Some of the pre-literacy research on children’s development of spoken language, I think, is suggesting that fuzzy phonological representations are normal and characteristic of early language development and that they become less fuzzy, more differentiated and more articulate only in response to increasing demands in the linguistic environment, which usually amounts to having to learn a new word or having to distinguish a new word from one that you already have and that can force you to make new phonological distinctions.

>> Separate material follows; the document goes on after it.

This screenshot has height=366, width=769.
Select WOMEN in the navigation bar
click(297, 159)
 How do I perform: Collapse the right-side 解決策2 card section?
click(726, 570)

I think the fuzziness is normal and I think what can happen with reading when things are working well is that getting good feedback, either internally generated or externally, on a decoding attempt can have the same effect, that is forcing phonological differentiation. So, you can say an approximation. It doesn’t map onto anything that you know and so you either get feedback that it’s actually this word rather than that word or that the word that you’re trying to decode is novel and has its form and that produces new phonological representation. That, I think, is an interesting possibility for understanding this in general.

David Boulton: Right. So, they’re feeding into each other. I think at one level we’re a fuzzy processor in a myriad of ways.

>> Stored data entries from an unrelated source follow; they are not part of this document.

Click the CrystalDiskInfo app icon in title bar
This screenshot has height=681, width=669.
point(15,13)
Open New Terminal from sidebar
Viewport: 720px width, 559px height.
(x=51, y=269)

Dr. Charles Perfetti: I think you’re speaking formally, a formal idea of fuzziness, which is probabilistic category membership. That’s the formal sense.

David Boulton: Yes, but where I’m going with this is that to the extent that the time it takes to get from elemental recognition through disambiguation, through to an approximated word to move to recognition with… if that assembly takes too long then there’s a stutter that radiates through everything.

Dr. Charles Perfetti: Right, because it turns out you’re actually not assembling a unit that you can then use as a representation. Things are too disconnected.

David Boulton: Yes.

Dr. Charles Perfetti: I talked about this in terms of the theory of what it is that children learn to represent when they learn to read, something I called specificity representation. So that before acquiring specificity as a characteristic representation, I would put in these formal terms: it has variables instead of constants. Instead of always having this sound, it has sort of something like this sound or something like that sound.

David Boulton: It’s very much like a quantum wave collapsing to a particle in the context of the process.

Dr. Charles Perfetti: Yeah, maybe. I haven’t thought about that. That’s an interesting way. Okay.